This is a guest post by Jessica Hyde. Jessica is the founder of Hexordia and Adjunct Professor at George Mason University. She is involved in community efforts including HTCIA, DFIR Review, Cyber Sleuths Lab, DFRWS, SWGDE, OSAC, & FSI: Digital Investigations. Previous employment includes Magnet Forensics, Basis Technology, EY, American Systems, and as a veteran of the Marine Corps.

Digital Forensics and Incident Response (DFIR), is often used to speak about both the digital forensics and incident response fields—related but separate areas. Let’s delve into what both digital forensics and incident response are and why they are often grouped together.
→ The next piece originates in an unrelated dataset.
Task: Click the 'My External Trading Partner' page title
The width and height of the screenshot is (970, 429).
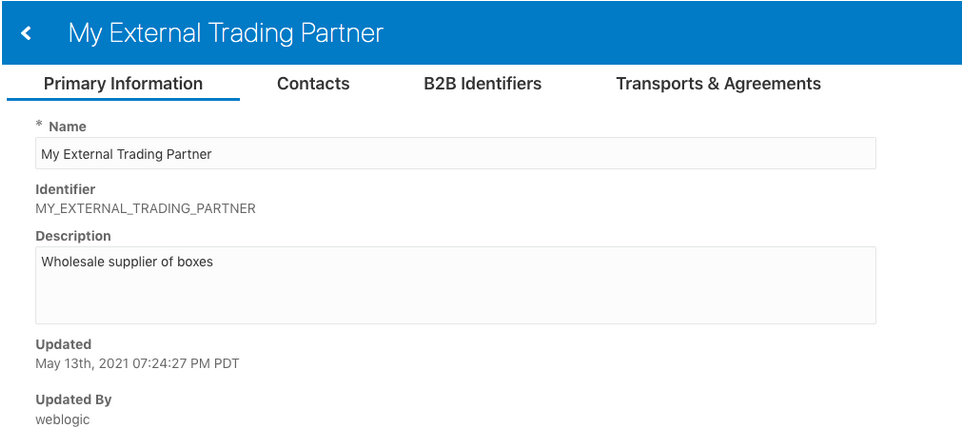Action: [225, 33]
Digital Forensics – The DF in DFIR

Digital forensics describes the collection, analysis, and reporting of electronic evidence. It covers the entire process: from the moment a piece of digital evidence is identified, to the point at which analysis is completed and disseminated for the purpose of being used in court proceedings.
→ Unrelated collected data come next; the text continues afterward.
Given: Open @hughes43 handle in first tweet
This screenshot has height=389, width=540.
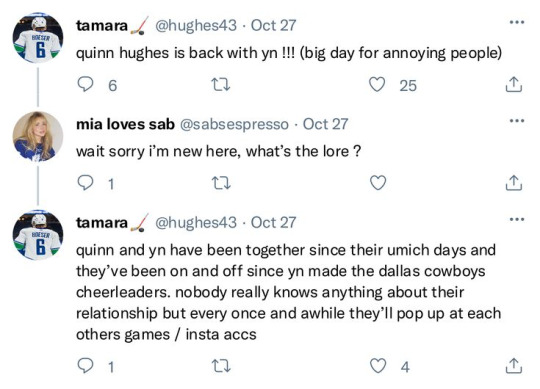Looking at the screenshot, I should (x=196, y=26).
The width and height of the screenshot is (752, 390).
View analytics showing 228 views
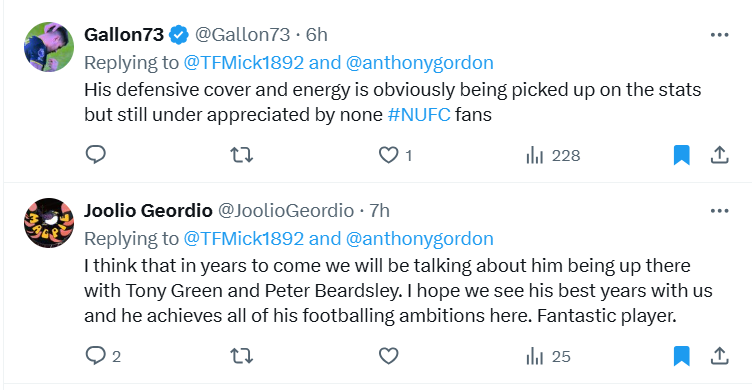(553, 155)
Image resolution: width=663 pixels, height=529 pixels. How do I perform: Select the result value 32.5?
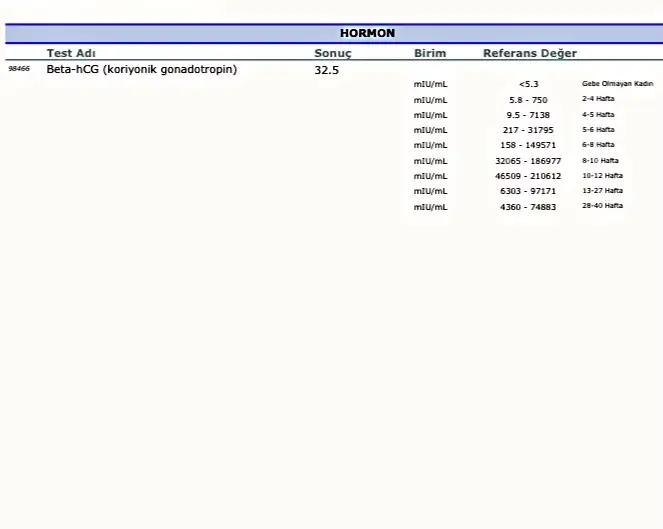pos(327,71)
There have been several similar definitions over the years including the following from the National Institute of Standards and Technology (NIST) “The application of science to the identification, collection, examination, and analysis, of data while preserving the integrity of the information and maintaining a strict chain of custody for the data”¹, and from the Scientific Working Group on Digital Evidence (SWGDE) “The process used to acquire, preserve, analyze, and report on evidence using scientific methods that are demonstrably reliable, accurate, and repeatable such that it may be used in judicial proceedings”².
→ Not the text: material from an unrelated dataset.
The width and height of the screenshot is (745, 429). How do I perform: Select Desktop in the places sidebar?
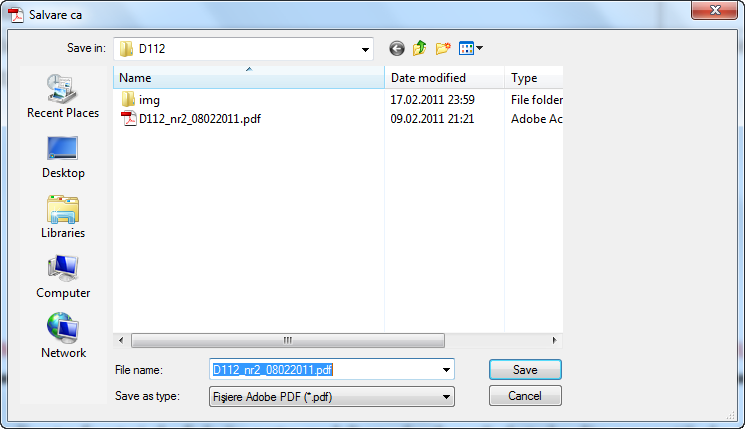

NIST describes two different frameworks for the phases of digital forensics. In the NIST 800-86, the four basic phases described are: collection, examination, analysis, and reporting.¹ More recently, NIST suggests seven steps to a digital forensic investigation, broken down into two larger phases: collection and interpretation. The process starts with collecting potential evidence for the collection phase consisting of the steps:

  • 1. Protect
  • 2. Acquire
  • 3. Ensure

The second phase, interpretation, consists of these steps:

  • 4. Recover
  • 5. Navigate
  • 6. Identify/extract
  • 7. Analyze

These steps will be followed by reporting the result via a written report.³ It is important to remember that because the information in digital forensics is intended for judicial purposes, it is critical that the integrity of the data is maintained throughout the steps. Therefore, a special step is even called out to ensure.

Digital forensics is the more inclusive term for what was commonly previously referred to as computer forensics since this type of evidence was historically found as it pertains to computer crimes. However, nowadays digital evidence is present in most other types of crimes—from murders to drug trafficking to domestic violence to Internet Crimes Against Children (ICAC) (some interesting examples of cases utilizing digital forensics are featured in the podcast Digital Forensics In Real Life [DFIRL]⁴.) As a result, the term digital forensics has gained favor as it includes all forms of electronic evidence from computers to mobile phones, to data in the Cloud, to smartwatches and smart TVs.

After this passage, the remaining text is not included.